U.S. refiners have taken a beating recently due to an announcement late last month that the U.S. will allow exports of minimally refined condensate, a form of ultralight crude oil. If condensate export volumes are sufficiently large, they will put upward pressure on domestic crude benchmark prices like West Texas Intermediate (WTI) and downward pressure on the price of Brent, the global crude benchmark, thereby reducing refiners' margins.
Judging by the markets' reaction to the ruling, investors seem to believe that it's a pretty big deal. Since it was announced in late June, shares of Valero, the nation's largest independent refiner, have slumped 15%, while shares of Marathon Petroleum are down about 13%. With both companies trading at seemingly cheap valuations, is now the right time to buy?
The bull case
I think it could be. Here's why. To my mind, the condensate export ruling doesn't appear to signal a major strategic change in U.S. policy toward crude oil exports and may instead merely be a clarification of existing statute. And even if it does signal a major change, additional hurdles including infrastructure limitations and high processing and export costs suggest export volumes will be low.

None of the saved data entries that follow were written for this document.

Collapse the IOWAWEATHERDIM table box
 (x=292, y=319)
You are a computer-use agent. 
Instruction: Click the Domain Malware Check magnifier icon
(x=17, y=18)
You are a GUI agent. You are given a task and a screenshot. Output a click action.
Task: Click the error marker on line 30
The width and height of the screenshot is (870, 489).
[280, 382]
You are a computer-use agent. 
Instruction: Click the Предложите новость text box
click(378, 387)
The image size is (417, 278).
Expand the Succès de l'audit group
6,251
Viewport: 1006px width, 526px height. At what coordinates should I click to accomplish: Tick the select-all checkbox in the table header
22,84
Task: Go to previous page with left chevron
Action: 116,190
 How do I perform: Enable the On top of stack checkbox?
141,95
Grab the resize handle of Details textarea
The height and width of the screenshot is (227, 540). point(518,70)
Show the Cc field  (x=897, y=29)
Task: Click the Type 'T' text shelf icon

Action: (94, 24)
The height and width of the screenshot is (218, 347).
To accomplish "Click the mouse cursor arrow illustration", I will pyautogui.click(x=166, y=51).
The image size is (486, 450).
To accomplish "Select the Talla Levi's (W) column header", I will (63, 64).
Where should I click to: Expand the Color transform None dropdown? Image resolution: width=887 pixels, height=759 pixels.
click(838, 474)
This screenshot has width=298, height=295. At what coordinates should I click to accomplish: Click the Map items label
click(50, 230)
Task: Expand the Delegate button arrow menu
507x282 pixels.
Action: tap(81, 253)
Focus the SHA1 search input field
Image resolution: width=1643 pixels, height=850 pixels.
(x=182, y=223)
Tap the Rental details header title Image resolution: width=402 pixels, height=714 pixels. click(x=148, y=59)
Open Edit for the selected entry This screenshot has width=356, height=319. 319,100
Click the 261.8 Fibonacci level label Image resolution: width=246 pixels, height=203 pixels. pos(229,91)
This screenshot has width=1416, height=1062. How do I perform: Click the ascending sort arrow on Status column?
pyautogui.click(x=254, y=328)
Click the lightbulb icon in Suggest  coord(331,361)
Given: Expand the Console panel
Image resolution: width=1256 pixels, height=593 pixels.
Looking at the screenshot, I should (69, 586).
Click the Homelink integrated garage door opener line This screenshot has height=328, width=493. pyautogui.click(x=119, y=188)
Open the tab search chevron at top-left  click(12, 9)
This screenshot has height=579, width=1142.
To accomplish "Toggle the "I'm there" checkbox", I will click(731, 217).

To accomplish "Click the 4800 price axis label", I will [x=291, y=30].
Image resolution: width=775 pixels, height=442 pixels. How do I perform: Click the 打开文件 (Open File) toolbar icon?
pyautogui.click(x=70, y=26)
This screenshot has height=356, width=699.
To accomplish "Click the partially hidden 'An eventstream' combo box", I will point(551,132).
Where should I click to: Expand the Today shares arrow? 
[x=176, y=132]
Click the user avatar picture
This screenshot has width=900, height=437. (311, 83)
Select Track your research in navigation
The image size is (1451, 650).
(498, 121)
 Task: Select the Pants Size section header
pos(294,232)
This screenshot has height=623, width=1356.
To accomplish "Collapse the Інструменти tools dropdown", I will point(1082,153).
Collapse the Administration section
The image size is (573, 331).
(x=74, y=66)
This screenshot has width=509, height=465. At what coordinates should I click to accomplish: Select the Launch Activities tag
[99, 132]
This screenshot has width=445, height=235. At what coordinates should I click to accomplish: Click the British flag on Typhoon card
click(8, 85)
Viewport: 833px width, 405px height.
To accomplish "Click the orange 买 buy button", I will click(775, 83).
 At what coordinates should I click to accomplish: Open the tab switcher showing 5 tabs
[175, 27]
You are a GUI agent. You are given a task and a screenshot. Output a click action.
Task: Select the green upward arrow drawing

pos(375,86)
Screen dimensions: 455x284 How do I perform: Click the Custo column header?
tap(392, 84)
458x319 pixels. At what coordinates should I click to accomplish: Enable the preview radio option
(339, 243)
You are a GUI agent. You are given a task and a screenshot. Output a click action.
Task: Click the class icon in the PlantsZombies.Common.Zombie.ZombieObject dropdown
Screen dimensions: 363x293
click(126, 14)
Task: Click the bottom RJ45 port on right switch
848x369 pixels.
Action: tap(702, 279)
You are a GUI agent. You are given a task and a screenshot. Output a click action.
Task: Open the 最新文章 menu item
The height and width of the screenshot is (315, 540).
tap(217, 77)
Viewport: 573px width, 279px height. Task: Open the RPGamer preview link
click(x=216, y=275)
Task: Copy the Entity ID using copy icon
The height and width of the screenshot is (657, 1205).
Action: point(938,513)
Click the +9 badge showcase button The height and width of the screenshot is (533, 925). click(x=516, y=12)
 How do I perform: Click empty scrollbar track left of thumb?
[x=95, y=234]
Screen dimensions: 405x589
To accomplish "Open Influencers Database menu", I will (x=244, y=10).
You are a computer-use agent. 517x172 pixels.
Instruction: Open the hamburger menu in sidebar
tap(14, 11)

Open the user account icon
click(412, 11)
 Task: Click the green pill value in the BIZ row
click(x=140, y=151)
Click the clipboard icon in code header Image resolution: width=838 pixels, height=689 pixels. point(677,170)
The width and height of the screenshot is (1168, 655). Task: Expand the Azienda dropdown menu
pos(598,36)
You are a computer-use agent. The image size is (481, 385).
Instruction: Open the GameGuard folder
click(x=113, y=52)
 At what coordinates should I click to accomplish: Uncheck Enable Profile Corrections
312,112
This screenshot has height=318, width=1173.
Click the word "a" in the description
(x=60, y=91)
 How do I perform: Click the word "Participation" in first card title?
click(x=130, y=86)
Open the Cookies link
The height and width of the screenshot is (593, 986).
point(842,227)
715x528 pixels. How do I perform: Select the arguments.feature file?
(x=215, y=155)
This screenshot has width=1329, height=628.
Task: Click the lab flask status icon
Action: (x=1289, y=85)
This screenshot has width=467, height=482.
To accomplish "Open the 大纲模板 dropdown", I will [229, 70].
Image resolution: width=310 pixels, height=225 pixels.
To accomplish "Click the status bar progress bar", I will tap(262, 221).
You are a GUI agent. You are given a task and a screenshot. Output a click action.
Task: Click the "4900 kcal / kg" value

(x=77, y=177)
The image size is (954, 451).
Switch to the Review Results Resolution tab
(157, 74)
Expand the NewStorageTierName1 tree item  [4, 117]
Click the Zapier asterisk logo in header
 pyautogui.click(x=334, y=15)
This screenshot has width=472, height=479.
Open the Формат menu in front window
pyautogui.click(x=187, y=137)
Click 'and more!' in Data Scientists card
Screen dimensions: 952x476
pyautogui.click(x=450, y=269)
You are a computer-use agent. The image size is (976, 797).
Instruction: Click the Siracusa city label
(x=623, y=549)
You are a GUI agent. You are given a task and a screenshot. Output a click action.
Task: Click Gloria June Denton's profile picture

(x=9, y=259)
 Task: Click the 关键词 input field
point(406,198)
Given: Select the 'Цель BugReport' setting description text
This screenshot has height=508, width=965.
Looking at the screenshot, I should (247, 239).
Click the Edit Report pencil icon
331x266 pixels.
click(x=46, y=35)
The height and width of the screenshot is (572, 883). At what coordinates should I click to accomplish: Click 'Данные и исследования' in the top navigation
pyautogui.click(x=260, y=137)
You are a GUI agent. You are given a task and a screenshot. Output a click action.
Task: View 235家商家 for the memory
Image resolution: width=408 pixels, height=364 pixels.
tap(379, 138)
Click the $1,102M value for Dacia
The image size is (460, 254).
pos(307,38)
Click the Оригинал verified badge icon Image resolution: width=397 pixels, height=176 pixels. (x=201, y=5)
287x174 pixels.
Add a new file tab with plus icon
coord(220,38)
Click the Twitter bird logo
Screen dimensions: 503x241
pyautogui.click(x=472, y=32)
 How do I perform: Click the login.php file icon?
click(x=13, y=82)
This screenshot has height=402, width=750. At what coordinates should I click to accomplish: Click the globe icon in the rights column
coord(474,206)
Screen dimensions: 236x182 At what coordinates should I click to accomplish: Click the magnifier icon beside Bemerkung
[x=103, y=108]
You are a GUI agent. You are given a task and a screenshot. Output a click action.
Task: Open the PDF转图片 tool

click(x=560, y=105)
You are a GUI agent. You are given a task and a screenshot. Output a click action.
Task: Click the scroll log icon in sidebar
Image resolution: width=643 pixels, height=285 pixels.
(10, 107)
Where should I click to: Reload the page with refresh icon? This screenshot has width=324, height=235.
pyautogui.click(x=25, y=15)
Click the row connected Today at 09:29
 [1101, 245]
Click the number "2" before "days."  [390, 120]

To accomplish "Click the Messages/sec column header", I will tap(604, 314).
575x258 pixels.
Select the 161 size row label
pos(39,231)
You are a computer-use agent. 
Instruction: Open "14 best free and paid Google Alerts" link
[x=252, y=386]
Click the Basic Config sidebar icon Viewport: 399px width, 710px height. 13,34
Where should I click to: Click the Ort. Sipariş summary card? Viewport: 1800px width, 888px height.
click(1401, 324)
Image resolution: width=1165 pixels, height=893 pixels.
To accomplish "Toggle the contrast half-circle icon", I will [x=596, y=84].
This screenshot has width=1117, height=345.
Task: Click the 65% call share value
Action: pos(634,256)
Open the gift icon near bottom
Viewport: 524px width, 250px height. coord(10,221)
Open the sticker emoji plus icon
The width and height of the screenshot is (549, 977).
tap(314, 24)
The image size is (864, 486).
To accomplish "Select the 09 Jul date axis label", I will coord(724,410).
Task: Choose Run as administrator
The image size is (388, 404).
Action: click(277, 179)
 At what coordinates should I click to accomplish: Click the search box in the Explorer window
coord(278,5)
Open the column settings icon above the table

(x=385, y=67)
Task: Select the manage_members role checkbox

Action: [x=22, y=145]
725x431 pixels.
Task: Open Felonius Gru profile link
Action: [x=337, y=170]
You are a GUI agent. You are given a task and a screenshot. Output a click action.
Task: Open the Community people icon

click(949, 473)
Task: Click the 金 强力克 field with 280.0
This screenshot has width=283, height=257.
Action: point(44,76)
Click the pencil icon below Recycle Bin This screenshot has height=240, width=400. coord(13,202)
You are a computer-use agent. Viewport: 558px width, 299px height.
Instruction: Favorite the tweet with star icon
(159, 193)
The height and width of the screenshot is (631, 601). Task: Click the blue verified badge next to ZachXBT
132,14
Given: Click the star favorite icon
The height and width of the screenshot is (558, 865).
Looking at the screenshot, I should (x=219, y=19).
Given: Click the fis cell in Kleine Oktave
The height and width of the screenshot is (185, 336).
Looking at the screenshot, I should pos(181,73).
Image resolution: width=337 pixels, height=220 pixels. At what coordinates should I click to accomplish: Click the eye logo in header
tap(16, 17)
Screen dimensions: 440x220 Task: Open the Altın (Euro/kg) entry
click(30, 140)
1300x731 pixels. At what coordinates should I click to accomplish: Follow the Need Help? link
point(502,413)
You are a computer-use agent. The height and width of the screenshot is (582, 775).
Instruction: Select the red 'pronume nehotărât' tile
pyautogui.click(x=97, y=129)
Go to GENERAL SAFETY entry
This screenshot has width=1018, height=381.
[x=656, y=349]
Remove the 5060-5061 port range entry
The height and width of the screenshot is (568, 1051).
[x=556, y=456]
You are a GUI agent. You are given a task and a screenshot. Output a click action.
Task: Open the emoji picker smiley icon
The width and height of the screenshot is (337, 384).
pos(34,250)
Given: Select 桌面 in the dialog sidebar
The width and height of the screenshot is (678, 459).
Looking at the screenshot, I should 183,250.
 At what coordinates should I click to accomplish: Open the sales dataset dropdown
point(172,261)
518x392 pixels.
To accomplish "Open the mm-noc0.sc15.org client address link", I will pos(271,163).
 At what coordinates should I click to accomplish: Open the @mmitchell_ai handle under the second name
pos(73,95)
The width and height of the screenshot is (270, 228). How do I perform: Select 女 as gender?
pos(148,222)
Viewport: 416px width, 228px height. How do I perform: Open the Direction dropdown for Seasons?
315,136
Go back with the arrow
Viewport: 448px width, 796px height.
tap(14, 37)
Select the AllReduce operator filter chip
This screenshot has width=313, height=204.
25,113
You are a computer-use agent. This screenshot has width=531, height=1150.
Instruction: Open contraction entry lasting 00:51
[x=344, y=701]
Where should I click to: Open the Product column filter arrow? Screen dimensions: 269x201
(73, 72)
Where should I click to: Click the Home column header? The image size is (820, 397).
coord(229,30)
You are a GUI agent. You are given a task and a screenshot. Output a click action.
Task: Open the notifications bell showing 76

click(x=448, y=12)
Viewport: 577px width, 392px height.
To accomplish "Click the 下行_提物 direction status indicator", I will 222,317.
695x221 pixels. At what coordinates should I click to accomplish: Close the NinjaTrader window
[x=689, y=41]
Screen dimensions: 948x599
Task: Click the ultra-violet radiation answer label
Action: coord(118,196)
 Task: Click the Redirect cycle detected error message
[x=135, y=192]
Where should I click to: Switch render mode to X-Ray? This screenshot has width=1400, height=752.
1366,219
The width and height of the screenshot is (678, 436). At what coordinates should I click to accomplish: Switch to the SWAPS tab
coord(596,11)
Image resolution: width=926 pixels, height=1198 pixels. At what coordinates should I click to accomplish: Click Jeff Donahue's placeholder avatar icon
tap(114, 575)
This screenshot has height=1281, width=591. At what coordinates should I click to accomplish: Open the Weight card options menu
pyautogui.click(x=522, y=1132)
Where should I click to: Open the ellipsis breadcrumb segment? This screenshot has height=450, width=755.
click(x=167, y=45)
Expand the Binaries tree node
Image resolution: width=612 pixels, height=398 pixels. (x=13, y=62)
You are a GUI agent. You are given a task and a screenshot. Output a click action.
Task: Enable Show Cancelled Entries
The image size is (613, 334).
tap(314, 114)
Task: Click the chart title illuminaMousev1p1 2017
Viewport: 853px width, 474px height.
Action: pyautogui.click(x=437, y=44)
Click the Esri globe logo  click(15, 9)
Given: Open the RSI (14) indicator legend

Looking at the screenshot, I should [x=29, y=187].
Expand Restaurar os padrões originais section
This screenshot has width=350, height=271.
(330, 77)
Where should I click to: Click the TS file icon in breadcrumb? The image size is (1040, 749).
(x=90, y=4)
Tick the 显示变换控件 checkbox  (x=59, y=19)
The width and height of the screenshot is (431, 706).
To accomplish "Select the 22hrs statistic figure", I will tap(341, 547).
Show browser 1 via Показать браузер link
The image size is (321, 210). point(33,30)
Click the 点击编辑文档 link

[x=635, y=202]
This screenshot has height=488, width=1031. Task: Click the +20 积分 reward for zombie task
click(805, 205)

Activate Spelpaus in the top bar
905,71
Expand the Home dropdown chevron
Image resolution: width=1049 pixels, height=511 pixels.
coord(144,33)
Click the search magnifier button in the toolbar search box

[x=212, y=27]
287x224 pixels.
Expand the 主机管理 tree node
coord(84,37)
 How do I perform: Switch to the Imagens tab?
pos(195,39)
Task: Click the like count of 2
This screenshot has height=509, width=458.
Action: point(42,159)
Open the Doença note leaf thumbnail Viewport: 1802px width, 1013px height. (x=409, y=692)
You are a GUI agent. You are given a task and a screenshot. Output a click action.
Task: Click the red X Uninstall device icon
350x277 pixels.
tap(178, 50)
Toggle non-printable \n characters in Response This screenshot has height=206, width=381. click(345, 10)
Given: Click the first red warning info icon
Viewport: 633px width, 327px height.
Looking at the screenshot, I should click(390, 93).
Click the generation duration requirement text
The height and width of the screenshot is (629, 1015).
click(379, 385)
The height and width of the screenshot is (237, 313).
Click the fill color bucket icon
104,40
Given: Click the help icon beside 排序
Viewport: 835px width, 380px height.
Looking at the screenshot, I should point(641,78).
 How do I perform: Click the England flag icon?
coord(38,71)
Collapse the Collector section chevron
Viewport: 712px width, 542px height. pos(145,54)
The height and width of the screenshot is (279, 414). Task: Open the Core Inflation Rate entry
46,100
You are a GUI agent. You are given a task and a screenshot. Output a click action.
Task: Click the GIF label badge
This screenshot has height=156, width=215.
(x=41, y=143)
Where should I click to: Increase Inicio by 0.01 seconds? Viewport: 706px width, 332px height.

If this is the case, then I think Valero and Marathon Petroleum are two of the most attractive refining stocks right now. Firstly, they're cheap. Valero trades at just eight times forward earnings and commands an EV/EBITDA multiple of just over five times, while Marathon Petroleum's forward P/E is also eight times and its EV/EBITDA multiple is just north of six times -- big discounts to peers, including Western Refining, HollyFrontier, and even Tesoro, which trade at 13 times, 11 times, and nine times forward earnings, respectively.
Gulf Coast advantage
Second, their concentration along the Gulf Coast should prove to be a major advantage in coming quarters. This is mainly because North American crude oil production continues to grow rapidly with much of it being directed toward the Gulf Coast. As a result, the previous glut in Cushing, Oklahoma, the nation's main oil storage hub, has shifted toward the Gulf Coast.
Meanwhile, geopolitical risks in Russia, Iraq, and other key oil-producing regions suggest the risk to Brent is skewed to the upside. This means that Gulf Coast differentials relative to Brent are likely to remain high in the near-term. If true, Valero and Marathon stand out as two of the biggest beneficiaries.
Valero has roughly 55% of its total refining throughput capacity located along the Gulf Coast, while Marathon's Gulf Coast refineries now account for a whopping 62% of its total refining capacity thanks to its acquisition of BP's Texas City refinery in February of last year. In addition to their location advantage, Marathon and Valero have plenty else going for them.
Marathon benefits from a number of accretive acquisitions that will diversify its earnings away from the historically volatile refining business and toward more stable midstream and retail operations. For instance, its recent purchase of Hess' retail business effectively doubled its retail store count and gave it a leading position in the lucrative East Coast retail gasoline market.
The company is also investing heavily to improve its refined product export capacity. By 2018, it expects to boost its export capacity to 475,000 barrels per day (b/d), up from 320,000 b/d last year. Combined with its peer-leading return of capital -- highlighted by the repurchase of more than $3 billion worth of shares over the past two years -- I think Marathon deserves to command a higher multiple.
Meanwhile, Valero benefits from its unparalleled size and scale and its robust balance sheet, which boasted more than $3.6 billion in cash and equivalents and long-term debt of less than $6 billion as of the end of the first quarter. With that cash pile likely to grow even more this year, the company could easily pursue a share buyback program or significantly boost its dividend.
Like Marathon, Valero is also investing heavily to boost its light crude oil processing capacity. The company plans to add crude topping units at its 160,000-b/d Houston refinery and its 325,000-b/d Corpus Christi refinery, which will boost their light crude processing capacity by 90,000 b/d and 70,000 b/d, respectively, by year-end 2015. This should provide a further uplift to margins.
Though Valero and Marathon's outlooks hinge on the volume of condensate exports, their concentrated refining footprints along the Gulf Coast should prove to be a major competitive advantage over peers in coming quarters. Combined with their cheap valuations and other advantages, they may be two of the best picks in the refining sector right now.